Against all odds – Why do investors prefer Bitcoin?
Bitcoin remains on top and so does the BTC price. To the untrained eye, it faces competition from the programmable money represented by EOS, Ether, or Tron, and challenges from the likes of banker-friendly XRP, Facebook’s Libra, or the myriad of banker-issued digital currencies that are reportedly on the way.
Although these apparent competitors may well solve real-world problems of their own, the important thing is just that. These problems are not Bitcoin’s. Bitcoin has its own niche. It’s a sound digital asset that is permissionless and borderless, and that is enough.
Why Investors Still Want Bitcoin
Investors choose Bitcoin because it is simple, functional, and most of all, hard money. Hard money refers to the ease with which new units can be created. Fiat currency is not hard money. Central banks can print it and will have an impact on the value of all the other units of that particular currency in the economy. The purchasing power goes down and people get poorer. All to just balance the books.
History is littered with incidents of hyperinflation. Time and again governments introduce too much new currency into an economy and the value spirals towards dramatically. Suddenly life savings are a worth pittance. Images such as those of people pushing banknotes in wheelbarrows in Weimar Germany just to make some seemingly insignificant purchases are frequently used reminders of the devastation such banking practices can have on an economy.
These incidents of extreme devaluation aren’t limited to the annals of history though. Today, countries such as Turkey, Argentina, and famously, Venezuela, are experiencing their own economic crises and dramatic inflation. The Bitcoin network, to many of these people, represents an indisputable truth in a world where government and banker lies are the norm. Therefore, it’s no surprise to see these areas as some of the fastest-growing areas of Bitcoin adoption on the planet.
With Bitcoin, it’s impossible to inflate the supply. Those victims of the aggressive monetary policies of a nation are understandably starting to find this attractive. With other digital currencies, the lure isn’t as strong. For example, Ethereum is seeing incredible usage in the decentralized finance (DeFi) sector lately. DeFi is smart contract-intensive, and smart contracts can go wrong. Previously when smart contracts have gone wrong the Ethereum Foundation managed to convince enough miners to roll back the blockchain. This was done to refund investors following a security breach in the smart contract of an early decentralized app, DAO. This might be fine for a world supercomputer. However, for a financial raw commodity’s value proposition, it’s disastrous.

**Data section:**
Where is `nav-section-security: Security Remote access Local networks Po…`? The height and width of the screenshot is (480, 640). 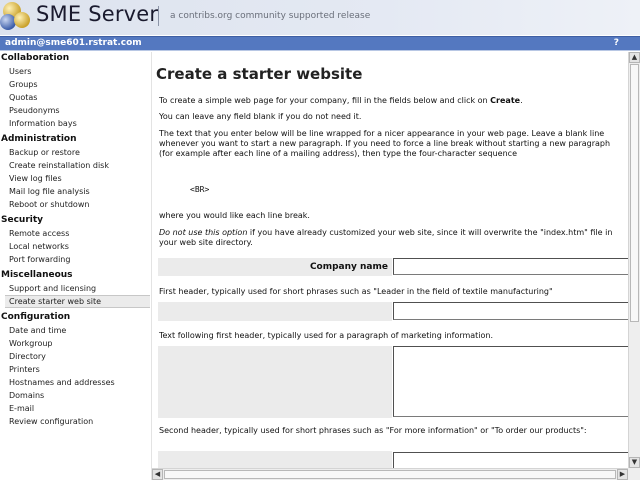 nav-section-security: Security Remote access Local networks Po… is located at coordinates (76, 240).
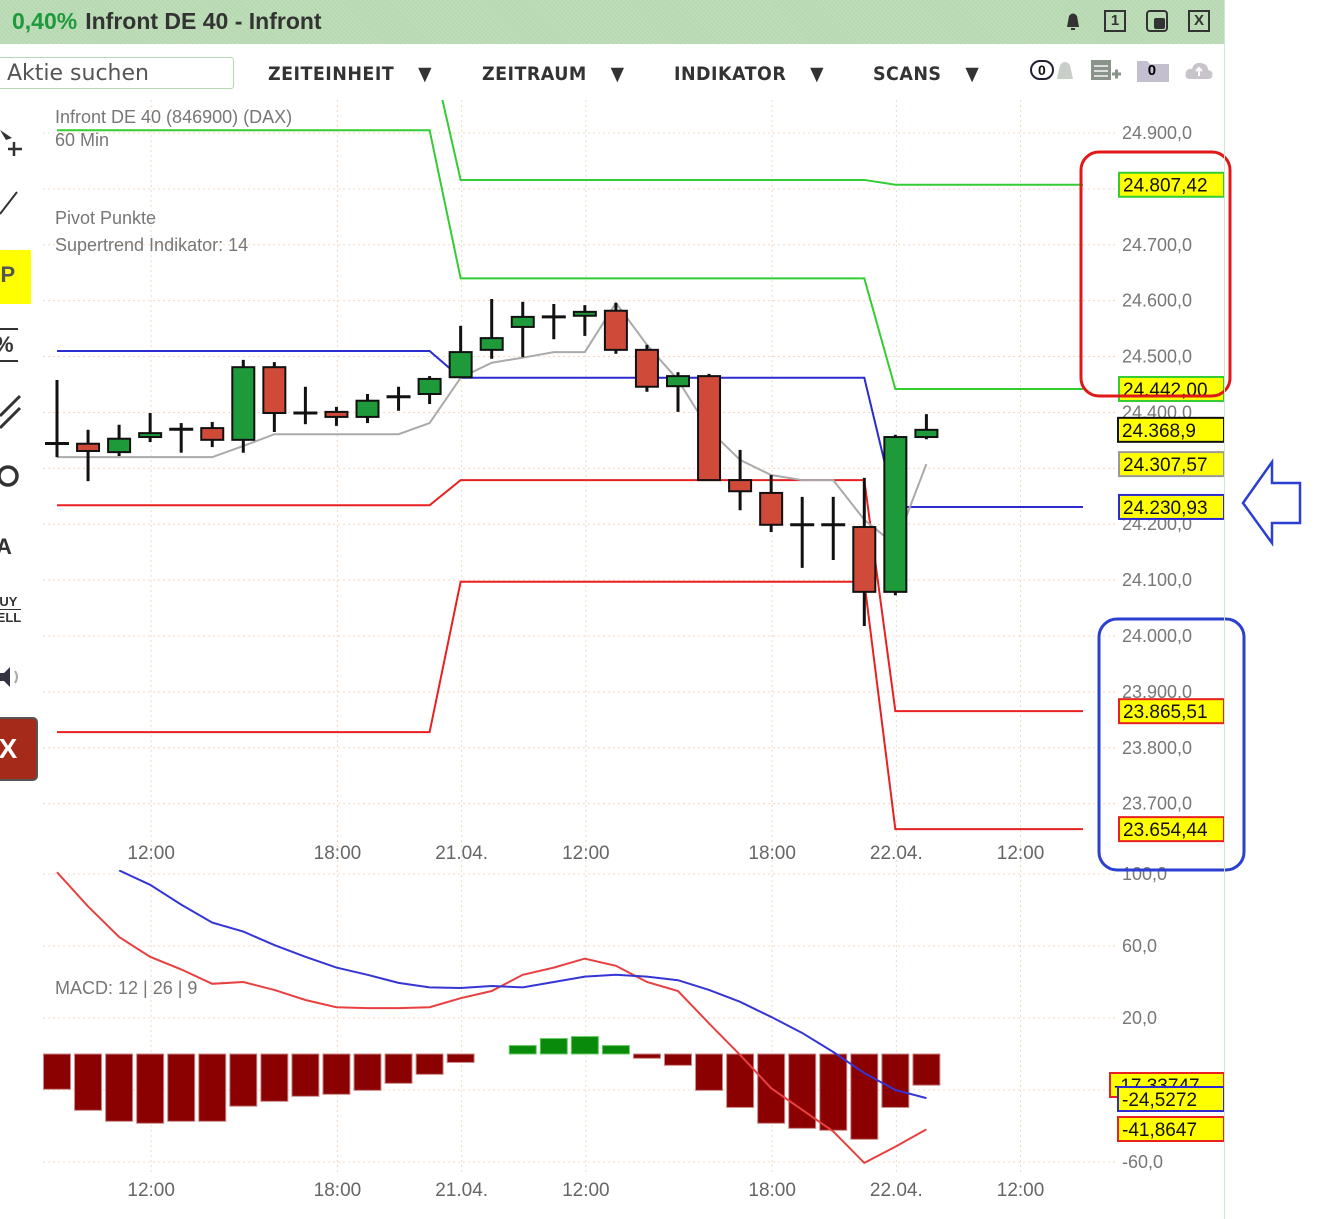  I want to click on legend-pivot: Pivot Punkte, so click(106, 218).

**Exercise:** Pick up the article on why investors prefer Bitcoin right after its final sentence and carry it forward in the same voice.

**The answer:**
Similarly, with a platform like XRP, there is nothing to say that huge banker use of the rapid and cheap digital asset will equate to a huge price. Just how much of this stuff do they need to hold if services like the much-hyped On-Demand Liquidity from Ripple never require the institution using it to hold XRP? Usage of an asset doesn’t automatically make it expensive, after all. Also, Ripple itself has been known to dump XRP on the market previously. This further reduces the popular digital asset’s long-term value proposition. Partnerships like that with MoneyGram have resulted in much greater XRP usage, yet it is one of the worst-performing cryptos in the entire industry.
Bitcoin Changing History?
Although there is nothing to say that Ethereum, XRP, or any other digital currency won’t be wildly successful in their own right, they are targeting very different niches to Bitcoin. Bitcoin has solved the problem of soft fiat money. It’s the hardest form of money humans have ever known.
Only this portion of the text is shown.